# Biggest Cave Crystals Found!!!



## Moebius Tripper (Mar 15, 2007)

I wonder how you could use some of these giant crystals for anything?  Lasers perhaps, although lasers use rubies....How about a ?????

Grand Canyons of Earth


Any ideas???


----------



## gigantes (Mar 16, 2007)

whoa, pretty darn cool.

but really, i'd guess the best thing they can do with those is simply preserve them so that other people can appreciate them.

the larger the crystal the more impurities it would contain, therefore the kinds of light-based applications these things might be useful for are prolly better suited to manufactured materials, such as various types of glass composites.

or maybe use one for "dark crystal II"... i dunno.


----------



## Urien (Mar 16, 2007)

I once made crystals out of copper sulphate with my childrens' geeko chemistry set 2.

That was last week.

Next week I plan to make a substance that will make the sea turn pink.


----------



## gigantes (Mar 16, 2007)

i'm looking forward to that.


----------



## j d worthington (Mar 16, 2007)

Yep. Andrew is on form for true.... 

M.T.: Thanks for that. Those are quite nifty. I've a love of caves and crystal structures, have had since I was a kid. Things like this never fail to charm me no end. Thanks for bringing this one in!


----------



## Talysia (Mar 16, 2007)

Not sure what you could use crystals that big for, and I'm not sure I'd want to break up such a natural wonder like that.  I'm constantly being surprised by Nature's beauty.


----------



## Allegra (Mar 16, 2007)

Wow... thanks for the link!
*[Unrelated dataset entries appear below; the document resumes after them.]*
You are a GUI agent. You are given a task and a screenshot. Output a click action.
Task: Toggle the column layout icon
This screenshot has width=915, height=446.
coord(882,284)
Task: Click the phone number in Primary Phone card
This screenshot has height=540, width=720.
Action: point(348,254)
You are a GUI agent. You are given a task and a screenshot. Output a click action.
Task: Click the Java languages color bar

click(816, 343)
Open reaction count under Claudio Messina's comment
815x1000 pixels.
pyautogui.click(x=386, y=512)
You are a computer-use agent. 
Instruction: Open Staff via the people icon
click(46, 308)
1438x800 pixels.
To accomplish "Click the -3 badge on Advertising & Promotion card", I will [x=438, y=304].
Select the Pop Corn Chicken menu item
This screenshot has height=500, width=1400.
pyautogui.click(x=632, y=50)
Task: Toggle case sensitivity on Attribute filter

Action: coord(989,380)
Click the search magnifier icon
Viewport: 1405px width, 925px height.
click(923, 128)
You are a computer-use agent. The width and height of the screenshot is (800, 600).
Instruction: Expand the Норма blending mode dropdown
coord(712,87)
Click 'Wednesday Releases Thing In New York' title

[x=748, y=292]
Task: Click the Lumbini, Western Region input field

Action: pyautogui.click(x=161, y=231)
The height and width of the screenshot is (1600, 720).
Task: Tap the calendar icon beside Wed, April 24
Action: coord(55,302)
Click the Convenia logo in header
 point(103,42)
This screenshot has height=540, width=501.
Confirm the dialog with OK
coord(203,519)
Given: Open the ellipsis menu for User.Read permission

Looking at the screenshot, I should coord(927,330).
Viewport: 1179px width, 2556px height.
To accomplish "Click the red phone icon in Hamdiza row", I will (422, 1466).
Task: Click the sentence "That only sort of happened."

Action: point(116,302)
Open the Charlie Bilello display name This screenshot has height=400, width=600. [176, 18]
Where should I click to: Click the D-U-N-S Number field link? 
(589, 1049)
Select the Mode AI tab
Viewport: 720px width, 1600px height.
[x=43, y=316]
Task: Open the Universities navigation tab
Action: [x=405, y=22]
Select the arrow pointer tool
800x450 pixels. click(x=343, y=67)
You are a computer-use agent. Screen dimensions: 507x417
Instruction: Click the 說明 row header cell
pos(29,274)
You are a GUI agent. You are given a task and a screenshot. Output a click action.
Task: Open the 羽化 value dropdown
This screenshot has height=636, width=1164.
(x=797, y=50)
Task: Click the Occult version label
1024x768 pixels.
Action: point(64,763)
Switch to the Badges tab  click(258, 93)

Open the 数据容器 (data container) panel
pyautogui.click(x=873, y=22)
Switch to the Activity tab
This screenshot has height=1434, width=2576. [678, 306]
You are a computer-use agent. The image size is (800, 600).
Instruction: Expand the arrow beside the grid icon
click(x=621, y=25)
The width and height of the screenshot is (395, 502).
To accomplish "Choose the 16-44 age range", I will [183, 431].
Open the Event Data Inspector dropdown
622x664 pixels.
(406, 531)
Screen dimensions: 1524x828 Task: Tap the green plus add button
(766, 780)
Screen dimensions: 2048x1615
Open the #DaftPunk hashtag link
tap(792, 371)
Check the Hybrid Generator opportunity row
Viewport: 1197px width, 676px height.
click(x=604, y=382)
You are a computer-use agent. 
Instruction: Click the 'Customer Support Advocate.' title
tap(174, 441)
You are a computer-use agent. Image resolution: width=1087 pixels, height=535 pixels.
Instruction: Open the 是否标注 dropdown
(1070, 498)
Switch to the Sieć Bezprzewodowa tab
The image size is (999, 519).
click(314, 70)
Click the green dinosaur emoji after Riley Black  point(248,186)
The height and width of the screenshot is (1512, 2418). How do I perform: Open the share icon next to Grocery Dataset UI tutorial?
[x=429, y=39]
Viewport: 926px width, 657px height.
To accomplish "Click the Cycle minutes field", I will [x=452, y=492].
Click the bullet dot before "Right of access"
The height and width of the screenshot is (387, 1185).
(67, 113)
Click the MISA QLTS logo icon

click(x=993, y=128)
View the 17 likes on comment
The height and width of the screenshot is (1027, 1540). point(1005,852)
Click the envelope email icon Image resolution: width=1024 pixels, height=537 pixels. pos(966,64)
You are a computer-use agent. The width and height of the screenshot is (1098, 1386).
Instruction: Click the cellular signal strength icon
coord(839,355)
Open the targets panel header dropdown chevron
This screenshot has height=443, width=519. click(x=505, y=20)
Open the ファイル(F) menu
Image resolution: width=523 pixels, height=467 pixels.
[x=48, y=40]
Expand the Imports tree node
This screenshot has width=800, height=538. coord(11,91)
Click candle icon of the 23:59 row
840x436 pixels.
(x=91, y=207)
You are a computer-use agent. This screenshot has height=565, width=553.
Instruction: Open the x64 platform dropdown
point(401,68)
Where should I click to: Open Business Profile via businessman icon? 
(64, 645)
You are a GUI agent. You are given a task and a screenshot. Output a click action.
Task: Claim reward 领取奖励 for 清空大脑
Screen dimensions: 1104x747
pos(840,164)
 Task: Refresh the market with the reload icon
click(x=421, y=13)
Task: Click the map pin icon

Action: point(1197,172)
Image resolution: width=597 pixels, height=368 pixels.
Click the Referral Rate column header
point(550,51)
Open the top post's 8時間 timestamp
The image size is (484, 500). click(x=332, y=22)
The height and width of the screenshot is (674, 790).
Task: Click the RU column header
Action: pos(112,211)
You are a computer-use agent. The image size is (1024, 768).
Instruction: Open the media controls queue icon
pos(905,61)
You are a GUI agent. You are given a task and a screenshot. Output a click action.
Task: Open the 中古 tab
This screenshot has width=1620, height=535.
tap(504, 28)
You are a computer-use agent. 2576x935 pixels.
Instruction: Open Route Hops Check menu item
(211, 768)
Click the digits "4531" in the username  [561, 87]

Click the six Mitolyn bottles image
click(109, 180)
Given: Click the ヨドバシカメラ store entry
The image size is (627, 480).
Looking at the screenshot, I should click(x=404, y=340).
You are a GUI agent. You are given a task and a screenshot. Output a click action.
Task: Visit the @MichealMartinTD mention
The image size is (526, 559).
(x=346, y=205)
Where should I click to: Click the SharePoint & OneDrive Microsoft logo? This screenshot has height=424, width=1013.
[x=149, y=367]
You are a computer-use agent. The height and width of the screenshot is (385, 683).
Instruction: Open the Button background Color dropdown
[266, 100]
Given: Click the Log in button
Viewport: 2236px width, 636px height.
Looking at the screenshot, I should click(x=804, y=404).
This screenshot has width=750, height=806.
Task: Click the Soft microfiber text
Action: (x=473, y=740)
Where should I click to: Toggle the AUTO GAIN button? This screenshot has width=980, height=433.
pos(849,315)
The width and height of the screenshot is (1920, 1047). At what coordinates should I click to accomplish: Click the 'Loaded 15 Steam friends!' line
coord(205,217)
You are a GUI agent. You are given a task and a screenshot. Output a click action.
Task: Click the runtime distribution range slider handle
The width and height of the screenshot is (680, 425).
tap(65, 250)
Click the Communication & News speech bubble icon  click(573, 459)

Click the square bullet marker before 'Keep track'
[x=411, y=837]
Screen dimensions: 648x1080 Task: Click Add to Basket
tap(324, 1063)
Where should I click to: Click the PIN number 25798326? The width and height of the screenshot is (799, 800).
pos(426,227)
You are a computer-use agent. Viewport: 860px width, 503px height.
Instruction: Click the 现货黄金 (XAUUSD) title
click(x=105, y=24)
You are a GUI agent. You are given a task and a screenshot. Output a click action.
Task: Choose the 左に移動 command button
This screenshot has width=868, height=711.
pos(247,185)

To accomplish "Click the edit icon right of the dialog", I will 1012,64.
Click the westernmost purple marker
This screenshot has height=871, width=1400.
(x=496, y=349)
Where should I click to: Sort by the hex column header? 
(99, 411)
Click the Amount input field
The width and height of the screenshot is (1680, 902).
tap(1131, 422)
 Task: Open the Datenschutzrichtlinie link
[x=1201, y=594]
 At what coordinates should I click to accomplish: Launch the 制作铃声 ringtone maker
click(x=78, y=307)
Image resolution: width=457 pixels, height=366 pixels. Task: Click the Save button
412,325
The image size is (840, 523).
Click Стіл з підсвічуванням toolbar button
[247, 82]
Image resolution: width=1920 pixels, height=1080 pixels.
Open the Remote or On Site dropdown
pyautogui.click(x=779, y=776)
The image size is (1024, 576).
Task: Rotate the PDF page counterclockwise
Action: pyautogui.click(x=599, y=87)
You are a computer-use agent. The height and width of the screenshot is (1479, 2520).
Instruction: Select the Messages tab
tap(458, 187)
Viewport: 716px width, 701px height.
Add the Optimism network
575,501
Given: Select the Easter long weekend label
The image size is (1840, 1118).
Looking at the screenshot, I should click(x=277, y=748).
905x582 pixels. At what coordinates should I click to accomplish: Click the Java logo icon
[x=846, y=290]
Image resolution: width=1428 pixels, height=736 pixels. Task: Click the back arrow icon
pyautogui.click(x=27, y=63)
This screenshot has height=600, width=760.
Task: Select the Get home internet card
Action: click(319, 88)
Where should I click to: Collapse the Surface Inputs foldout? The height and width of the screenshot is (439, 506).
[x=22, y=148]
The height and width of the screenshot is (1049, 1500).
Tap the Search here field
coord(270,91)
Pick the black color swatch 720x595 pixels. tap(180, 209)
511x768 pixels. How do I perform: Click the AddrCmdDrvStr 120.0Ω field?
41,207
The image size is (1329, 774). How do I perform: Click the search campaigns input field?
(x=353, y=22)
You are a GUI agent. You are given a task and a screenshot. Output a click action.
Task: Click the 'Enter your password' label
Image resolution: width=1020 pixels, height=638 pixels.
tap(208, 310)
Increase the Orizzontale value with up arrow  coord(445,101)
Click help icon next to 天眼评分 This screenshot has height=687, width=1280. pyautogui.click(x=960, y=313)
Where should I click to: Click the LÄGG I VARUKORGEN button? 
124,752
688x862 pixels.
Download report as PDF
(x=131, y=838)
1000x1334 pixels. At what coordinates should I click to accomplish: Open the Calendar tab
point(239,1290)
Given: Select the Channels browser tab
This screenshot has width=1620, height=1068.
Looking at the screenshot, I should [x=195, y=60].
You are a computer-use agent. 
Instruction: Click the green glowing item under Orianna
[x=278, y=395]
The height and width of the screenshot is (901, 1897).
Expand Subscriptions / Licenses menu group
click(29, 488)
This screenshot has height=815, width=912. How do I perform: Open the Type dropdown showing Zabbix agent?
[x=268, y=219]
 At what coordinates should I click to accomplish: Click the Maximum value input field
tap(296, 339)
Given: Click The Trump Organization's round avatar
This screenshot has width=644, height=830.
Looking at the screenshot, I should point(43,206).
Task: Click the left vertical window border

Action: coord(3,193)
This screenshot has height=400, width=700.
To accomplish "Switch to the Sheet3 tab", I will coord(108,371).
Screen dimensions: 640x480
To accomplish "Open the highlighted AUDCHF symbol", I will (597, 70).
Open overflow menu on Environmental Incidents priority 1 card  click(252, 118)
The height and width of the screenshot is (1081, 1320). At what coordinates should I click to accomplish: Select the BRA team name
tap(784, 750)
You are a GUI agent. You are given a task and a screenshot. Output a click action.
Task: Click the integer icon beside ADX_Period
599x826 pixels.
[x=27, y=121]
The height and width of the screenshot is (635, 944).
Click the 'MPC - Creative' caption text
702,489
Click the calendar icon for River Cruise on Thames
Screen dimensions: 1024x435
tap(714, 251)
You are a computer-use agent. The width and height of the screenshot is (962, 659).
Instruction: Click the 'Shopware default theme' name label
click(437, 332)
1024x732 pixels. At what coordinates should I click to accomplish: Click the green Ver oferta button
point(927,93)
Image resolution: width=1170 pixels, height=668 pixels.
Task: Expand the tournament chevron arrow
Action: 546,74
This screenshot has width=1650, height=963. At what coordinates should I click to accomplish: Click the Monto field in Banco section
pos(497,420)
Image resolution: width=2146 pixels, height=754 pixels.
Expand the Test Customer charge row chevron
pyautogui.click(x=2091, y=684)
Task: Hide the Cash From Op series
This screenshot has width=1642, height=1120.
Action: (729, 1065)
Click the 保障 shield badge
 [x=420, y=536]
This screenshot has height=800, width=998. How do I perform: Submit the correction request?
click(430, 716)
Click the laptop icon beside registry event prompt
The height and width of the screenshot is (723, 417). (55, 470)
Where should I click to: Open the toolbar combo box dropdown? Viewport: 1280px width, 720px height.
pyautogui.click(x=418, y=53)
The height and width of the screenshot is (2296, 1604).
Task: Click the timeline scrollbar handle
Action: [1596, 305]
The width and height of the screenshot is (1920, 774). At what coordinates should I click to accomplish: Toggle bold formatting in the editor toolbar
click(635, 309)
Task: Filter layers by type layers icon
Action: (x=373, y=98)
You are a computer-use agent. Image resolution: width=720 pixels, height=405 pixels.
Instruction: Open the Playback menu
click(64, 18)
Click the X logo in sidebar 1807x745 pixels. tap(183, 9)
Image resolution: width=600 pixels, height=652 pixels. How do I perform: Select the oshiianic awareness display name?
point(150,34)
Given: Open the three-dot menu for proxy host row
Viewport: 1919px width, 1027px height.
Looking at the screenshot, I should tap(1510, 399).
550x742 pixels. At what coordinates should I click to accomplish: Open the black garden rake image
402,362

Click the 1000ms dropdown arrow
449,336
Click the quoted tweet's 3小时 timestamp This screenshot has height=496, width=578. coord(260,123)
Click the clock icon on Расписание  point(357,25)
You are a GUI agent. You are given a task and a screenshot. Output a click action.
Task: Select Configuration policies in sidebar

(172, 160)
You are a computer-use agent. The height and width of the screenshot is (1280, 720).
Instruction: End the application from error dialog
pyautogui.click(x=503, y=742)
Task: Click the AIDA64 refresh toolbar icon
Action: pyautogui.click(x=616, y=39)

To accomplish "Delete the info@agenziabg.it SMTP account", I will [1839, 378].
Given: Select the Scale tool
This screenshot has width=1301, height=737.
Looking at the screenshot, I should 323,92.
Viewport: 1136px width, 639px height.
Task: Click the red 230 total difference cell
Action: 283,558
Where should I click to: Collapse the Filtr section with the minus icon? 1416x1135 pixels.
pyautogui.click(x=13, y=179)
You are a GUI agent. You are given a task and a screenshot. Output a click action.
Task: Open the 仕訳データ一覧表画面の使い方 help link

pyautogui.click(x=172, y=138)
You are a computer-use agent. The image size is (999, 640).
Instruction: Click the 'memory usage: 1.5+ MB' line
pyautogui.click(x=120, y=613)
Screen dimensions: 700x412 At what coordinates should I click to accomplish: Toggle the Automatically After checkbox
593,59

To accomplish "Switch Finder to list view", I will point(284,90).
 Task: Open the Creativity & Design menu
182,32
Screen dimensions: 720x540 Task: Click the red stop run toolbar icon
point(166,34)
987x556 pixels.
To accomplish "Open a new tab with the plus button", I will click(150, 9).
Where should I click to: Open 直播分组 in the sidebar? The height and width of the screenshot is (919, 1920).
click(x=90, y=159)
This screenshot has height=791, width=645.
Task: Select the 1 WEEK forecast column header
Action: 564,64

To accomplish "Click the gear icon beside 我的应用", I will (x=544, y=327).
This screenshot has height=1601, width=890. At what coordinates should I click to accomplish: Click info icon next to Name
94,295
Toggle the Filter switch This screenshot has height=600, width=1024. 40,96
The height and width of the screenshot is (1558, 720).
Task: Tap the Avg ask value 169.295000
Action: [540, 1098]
A real wonder. I hope it'll be preserved forever as a museum of nature.


----------



## j d worthington (Mar 16, 2007)

Incidentally, this may need to be shifted to general science, as it really doesn't belong in paleontology.....


----------



## BookStop (Mar 16, 2007)

Wow! That really is amazing.


----------



## Moebius Tripper (Mar 16, 2007)

j. d. worthington said:


> Incidentally, this may need to be shifted to general science, as it really doesn't belong in paleontology.....



Thanks for your comments....And everyone else!!!.   I'm happy you found the link interesting.


----------



## j d worthington (Mar 17, 2007)

Moebius Tripper said:


> Thanks for your comments....And everyone else!!!. I'm happy you found the link interesting.


 
Hey, you brought in something beautiful and, if not unique, pretty darned close to it -- thanks are definitely due!


----------